Son olarak, ölümün eşiğindeyken, hala hayatta olan avcılardan biri, Lith'in onu kurtarmaya çalışmasının ardından fikrini değiştirdi, hayatındaki seçimlerinden pişmanlık duydu ve ona tahta bir kutu ile şifreli bir mektup verdi ve ona Lith'in onu kurtarmaya çalıştığını açıkladı. Bunu akademiden birine vermesi gerekiyordu ama kim olduğunu söylemeden ölmüştü.
“Bir orman perisinin yardımına mı ihtiyacı var?” Harcamalarına epey güldü.
“Sana aptalca bir hayalden daha pratik bir şey vermedi mi? Bilmiyorum, kalbi mi, yoksa dünyevi bir hazine mi?”
“Onun kalbini reddettim.” Lith, Marchioness'in bir sonraki gülüşünde neredeyse boğulacağını açıkladı. “Bir ilişki için çok gencim ve o da bir akademi için fazla gösterişliydi. Ama hâlâ ganimetlerim var, yani ödüllerim.”
Sarışın orman perisinin kız kardeşinin hayatını kurtarmak için ödediği fidyeyi aldı.
“Bu haldeyken onları pek iyi göremiyorum. Onları muska taşının üzerine koy lütfen.” Ne düşüneceğini bilmiyordu. Şu ana kadar hikaye uydurulmayacak kadar tuhaftı.
Lith söyleneni yaptığında çeşitli doğal hazineler havada uçuştu. Taştan gelen ışık onları bir 3 boyutlu tarayıcı gibi sardı ve Marchioness'e Lith'inkinin yerini alan gerçek boyutlu bir görüntü verdi.
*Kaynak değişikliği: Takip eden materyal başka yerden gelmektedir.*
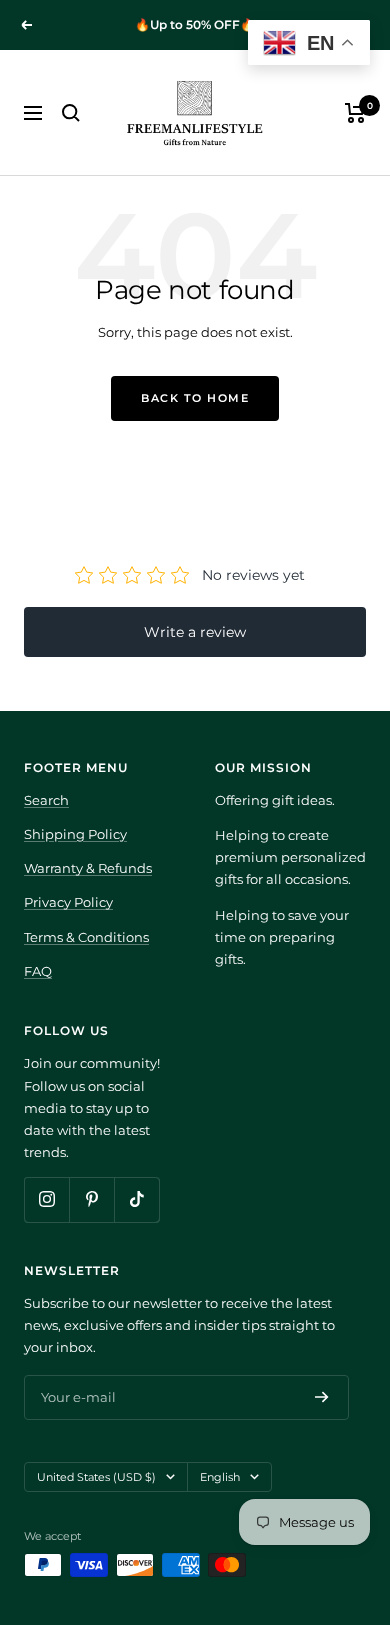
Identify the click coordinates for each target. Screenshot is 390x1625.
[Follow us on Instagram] (46, 1199)
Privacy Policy (68, 902)
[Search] (71, 113)
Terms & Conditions (86, 937)
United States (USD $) (96, 1477)
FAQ (38, 971)
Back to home (195, 398)
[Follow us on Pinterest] (91, 1199)
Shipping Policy (75, 834)
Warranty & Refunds (88, 868)
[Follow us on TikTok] (136, 1199)
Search (46, 800)
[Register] (322, 1397)
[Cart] (355, 113)
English (220, 1477)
– “Bu şeyin yapamayacağı bir şey var mı?” Lith günün ikinci bilinmeyen işlevi karşısında şaşkına dönmüştü. “Neden düzgün bir kahve yapamıyor? Kahveyi o kadar özledim ki bir fincan için adam öldürebilirim.” –
“Tanrılar ve onların çocukları adına, sana inanıyorum! Şimdi bu hazineleri bir kenara bırak ve kimseye gösterme. Onlar çok değerlidir. Çoğu kişi senin gibi birinin bunlara sahip olması için çok fazla şey söyler.” Lith onun gözlerindeki açgözlülüğü gördü ama bu hesaplanmış bir riskti.
Hikayesini ilerletmek için, Abomination bitkisini ayrıntılı olarak anlattı ve Lith'in normal beceri setinin onu yenmesini mümkün kılacak kadar zayıflattı.
“Hala şüpheniz varsa, ormanın büyük bir kısmı tamamen kelleşmiş durumda. Bir parça yeşili yeniden kazanması aylar alacak.”
Markiz ona yenilenmiş bir hayranlıkla baktı.
“Küçük ekibiniz hakkında harika şeyler duymuştum ama açıkçası onlardan bu kadar fazlasını beklemiyordum. Ne kadar yetenekli olursa olsun dördüncü sınıf öğrencileri için bir canavarı bastırmak harika bir şey”
“Hepsi ekip çalışması sayesinde.” Lith, yarı uykulu olmasına rağmen, hiç farkında olmadığı bir silahın az önce kendi ayağına ateş ettiğini fark etti.